SOURCE TEXT →
3. Adapting an existing incompatible trigger: If an existing trigger does not appear to be compatible with
event-driven scheduling, then a new trigger must be created.
This new trigger must inherit BaseEventTrigger and ensure it properly works with event-driven scheduling.
It might inherit from the existing trigger as well if both triggers share some common code.
Sharing one poll across sibling triggers
When several AssetWatcher instances on different assets back triggers that read from the same upstream resource
— a directory of flag files, a polling REST endpoint, and similar idempotent or
subscriber-side-effect sources — the triggerer would otherwise spin up one independent poll loop per trigger. For a
shared source with twenty subscribers that means twenty poll loops, twenty connections, twenty sets of API calls per
cadence. See “Suitable upstreams” below for the precise scope.
BaseEventTrigger supports an opt-in path so that sibling triggers share a single underlying poll, while each
trigger keeps its own DB row, its own run_trigger task, and its own per-instance filtering. To participate, a
subclass overrides three hooks:
shared_stream_key() — return a key identifying the shared
upstream (typically a tuple of strings). Triggers whose key compares equal will share one poll. Returning None
(the default) opts out — the trigger runs its own independent run() loop, exactly as before. The return value
is read once when the triggerer starts this trigger; changing it mid-lifetime has no effect on group
membership, so siblings that should share a poll must return the same key from the outset.
The key must be deterministic — derive it from configuration fields, never from per-call values such as
time.time() or uuid.uuid4(), because the comparison must be stable across the lifetime of the group.
open_shared_stream() — a @classmethod coroutine the triggerer
drives once per shared-stream group to yield raw events from the upstream. Because the triggerer reuses one
trigger’s kwargs to drive the shared poll, only rely on fields whose values participate in shared_stream_key.

OBJECTIVE →
Using the passage on event triggers, answer yes or no for each statement and quote the words from the passage that decide it. (a) Returning None from shared_stream_key() makes a trigger share one poll with its siblings. (b) Changing the key partway through a trigger's lifetime does not change which group it belongs to. (c) The key may be built from time.time().

ROWS →
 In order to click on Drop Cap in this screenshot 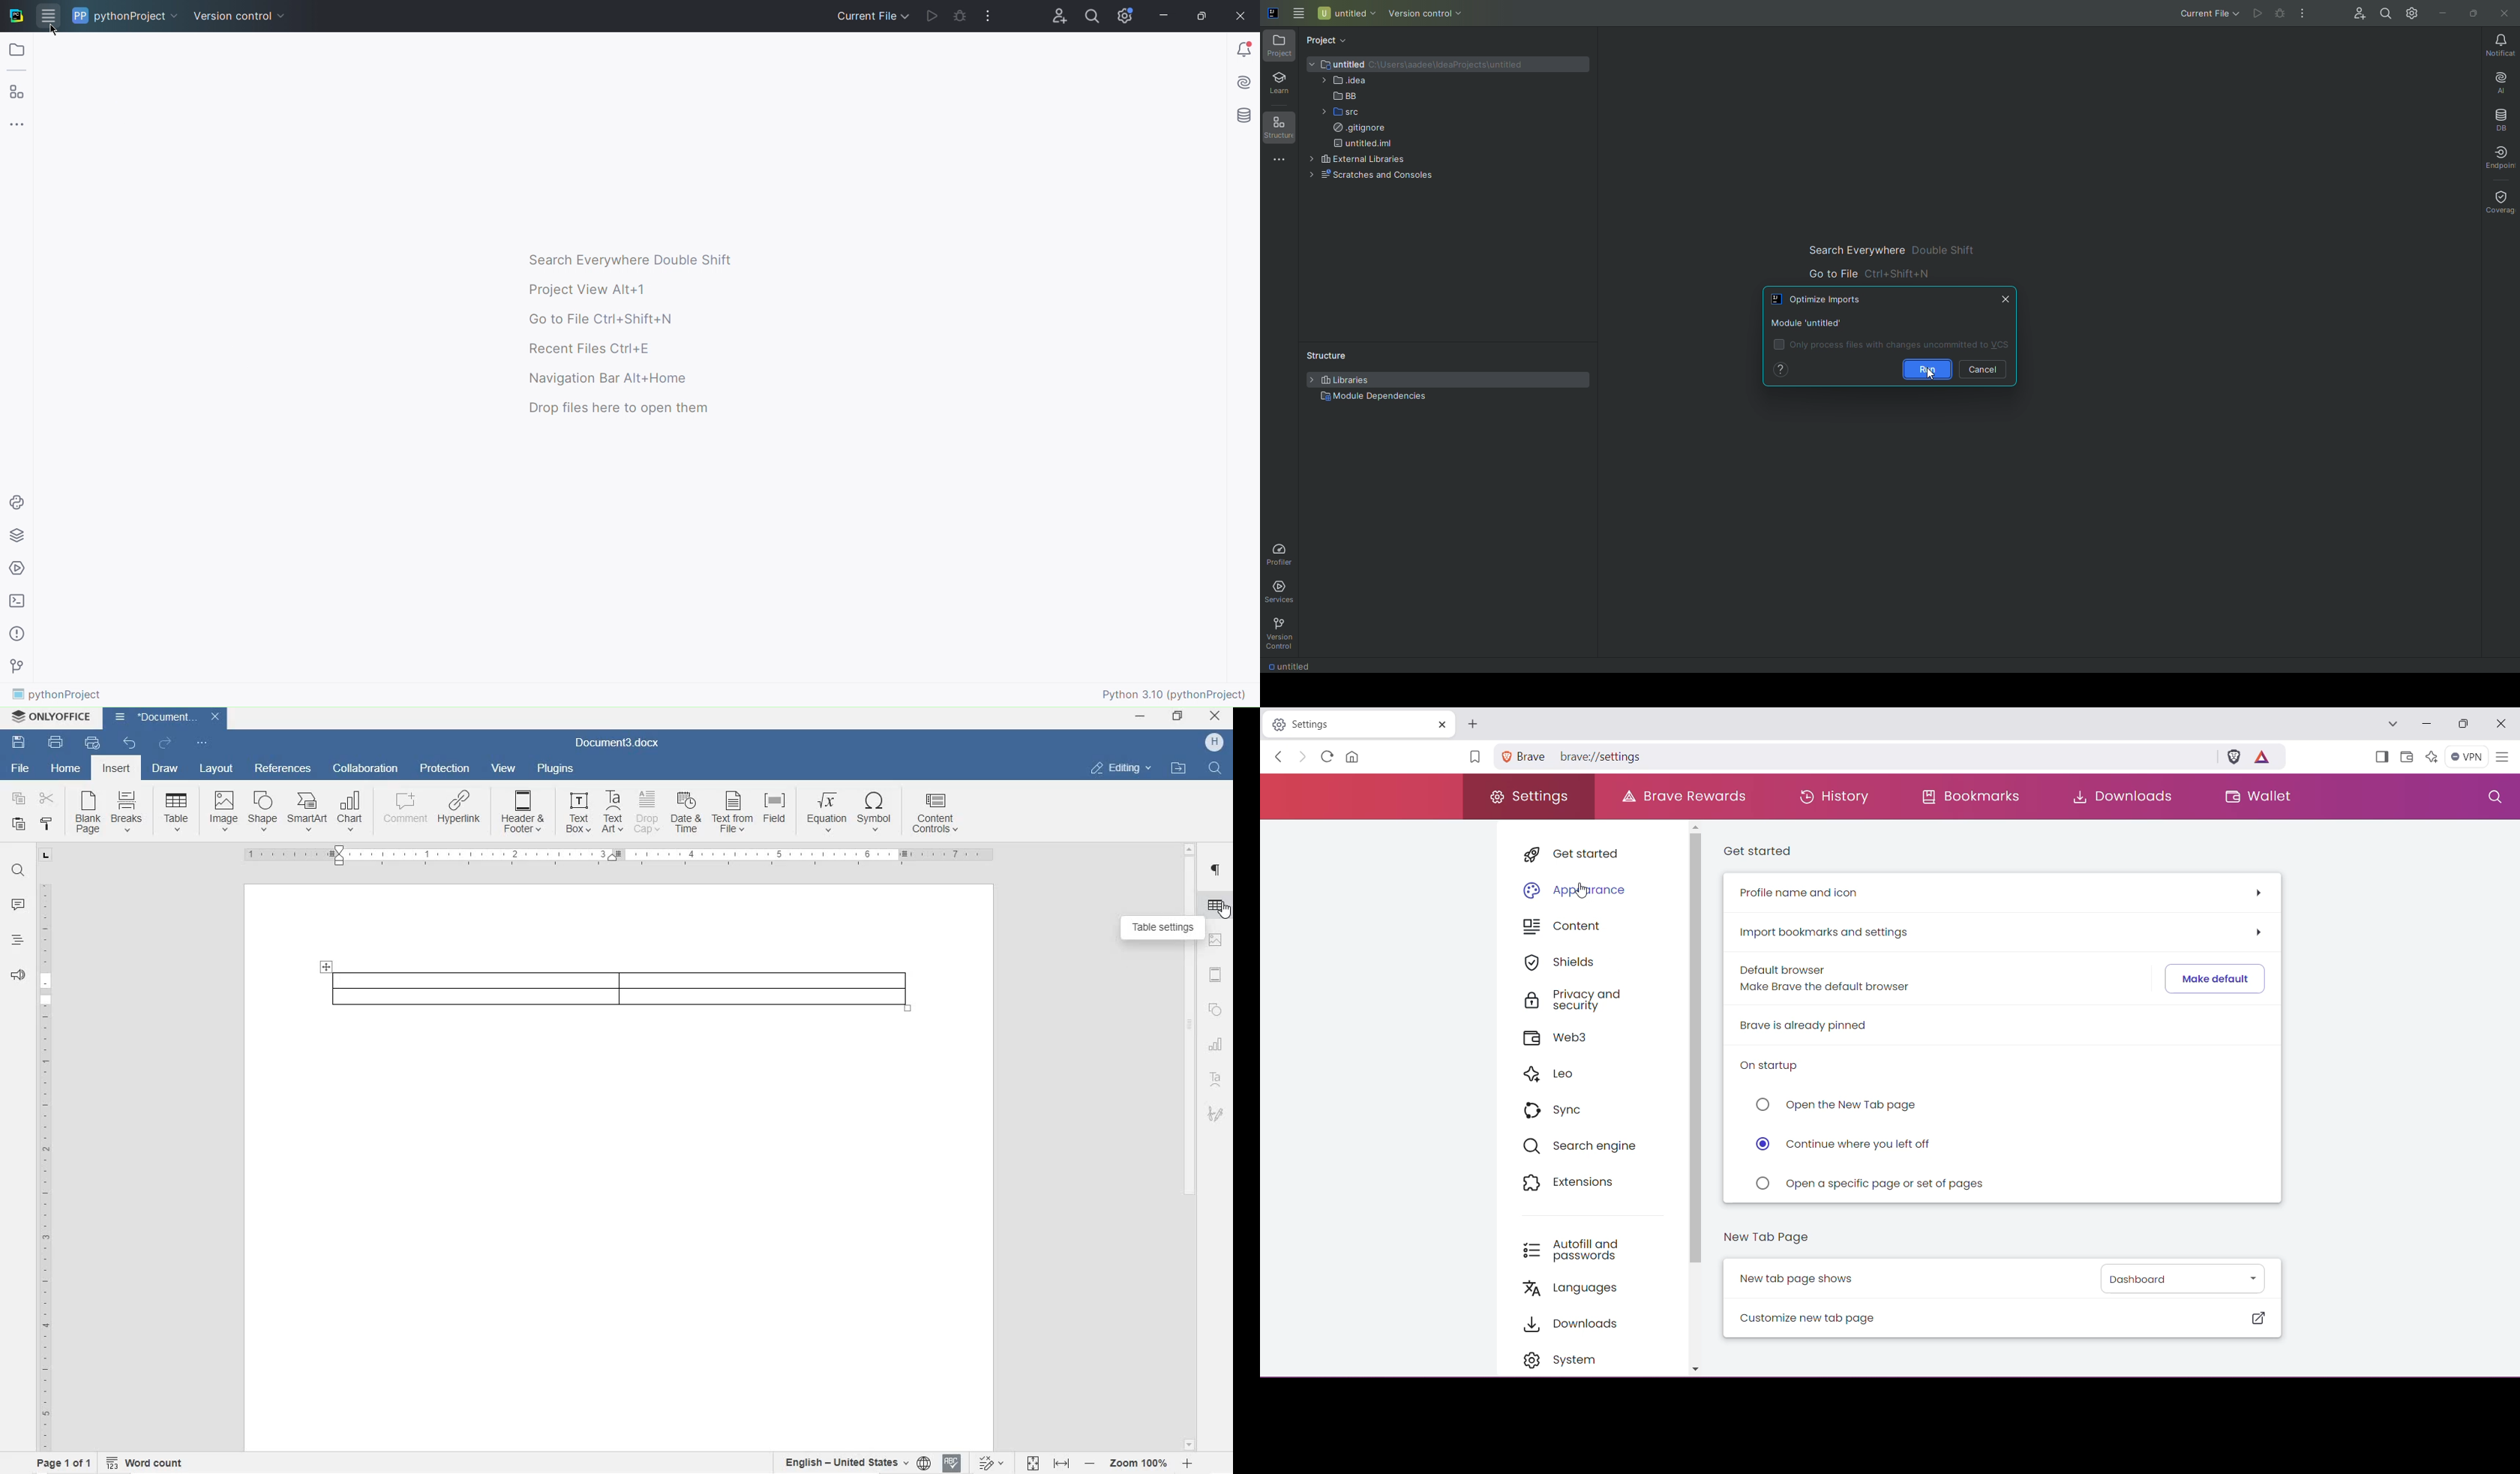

---

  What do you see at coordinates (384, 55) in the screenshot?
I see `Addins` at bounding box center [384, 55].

WORKED ANSWER →
(a) No: "Returning None (the default) opts out — the trigger runs its own independent run() loop, exactly as before."
(b) Yes: "changing it mid-lifetime has no effect on group membership"
(c) No: "derive it from configuration fields, never from per-call values such as time.time() or uuid.uuid4()"